This study revealed the feasibility of a practical protocol of 3D ASC-TEE for PFO diagnosis. The 3D TEE protocol can directly and simultaneously observe the interatrial septum and pulmonic vein in 3D space and can determine the route of air bubbles entering the LA during the ASC test, thus leading to an accurate diagnosis of PFO compared with 2D TEE. In addition, because only two image acquisitions were performed, patient discomfort and time consumption could be minimized. This study provides a basis for the clinical application of a practical 3D protocol because it is important to accurately diagnose PFO in patients when evaluating the cardioembolic source of ischemic stroke.
When performing 2D TEE to evaluate a cardiac embolic source, many ambiguous cases are encountered in which a few air bubbles are observed in the LA without the definite separation of the septum primum and secundum or air bubbles coming into the LA from the pulmonary vein.

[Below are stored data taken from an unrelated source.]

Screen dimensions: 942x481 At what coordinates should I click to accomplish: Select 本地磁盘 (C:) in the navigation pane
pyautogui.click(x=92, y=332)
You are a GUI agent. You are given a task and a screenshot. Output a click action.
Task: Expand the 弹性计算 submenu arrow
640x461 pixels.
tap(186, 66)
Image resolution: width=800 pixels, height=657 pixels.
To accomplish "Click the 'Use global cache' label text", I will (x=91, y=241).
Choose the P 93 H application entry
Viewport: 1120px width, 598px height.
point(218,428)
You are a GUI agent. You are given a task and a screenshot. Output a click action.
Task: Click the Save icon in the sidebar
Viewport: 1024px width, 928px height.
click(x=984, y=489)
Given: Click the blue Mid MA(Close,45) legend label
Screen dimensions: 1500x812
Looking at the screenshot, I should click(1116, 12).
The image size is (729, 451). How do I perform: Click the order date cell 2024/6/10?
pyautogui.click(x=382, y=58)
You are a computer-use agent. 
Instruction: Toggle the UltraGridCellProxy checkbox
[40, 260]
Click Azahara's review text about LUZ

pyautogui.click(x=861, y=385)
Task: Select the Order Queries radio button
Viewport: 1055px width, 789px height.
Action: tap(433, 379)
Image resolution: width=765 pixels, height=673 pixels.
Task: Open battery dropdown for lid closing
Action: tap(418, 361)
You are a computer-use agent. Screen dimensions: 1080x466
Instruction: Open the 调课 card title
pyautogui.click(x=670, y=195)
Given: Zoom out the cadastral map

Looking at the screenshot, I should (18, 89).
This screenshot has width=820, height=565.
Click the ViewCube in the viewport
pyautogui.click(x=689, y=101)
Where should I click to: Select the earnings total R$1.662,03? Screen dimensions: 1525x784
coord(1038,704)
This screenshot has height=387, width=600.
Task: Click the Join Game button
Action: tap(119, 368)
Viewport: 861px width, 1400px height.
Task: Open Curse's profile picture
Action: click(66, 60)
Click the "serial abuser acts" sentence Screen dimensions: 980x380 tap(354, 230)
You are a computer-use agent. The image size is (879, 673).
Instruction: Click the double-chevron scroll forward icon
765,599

In this study, 23 patients (15.3%) were likely to have PFO; however, this was unclear. Among these patients, 19 had a clear diagnosis of PFO. One patient had no shunt, and five were diagnosed with IPS. Thirteen of the 23 patients were diagnosed with definite PFO, thus adding to the certainty of the diagnosis by 3D TEE. By contrast, almost all patients with definite PFO in 2D TEE were also confirmed as having definite PFO in 3D TEE. Thus, it is more helpful in clinical practice to apply the 3D ASC protocol in cases where a definite PFO cannot be diagnosed using 2D TEE.
Figure 4 displays the number of air bubbles in the LA in 2D and 3D ASC-TEE in 35 patients diagnosed with definite PFO in 3D TEE. The number of air bubbles in 3D space was significantly higher than in 2D space because air bubbles are more visible in 3D space (9.1 ± 8.7 vs. 15.7 ± 14.1, P = 0.013). This result highlights the need to increase the standard number of air bubbles in the LA in the grading of PFO on 3D TEE.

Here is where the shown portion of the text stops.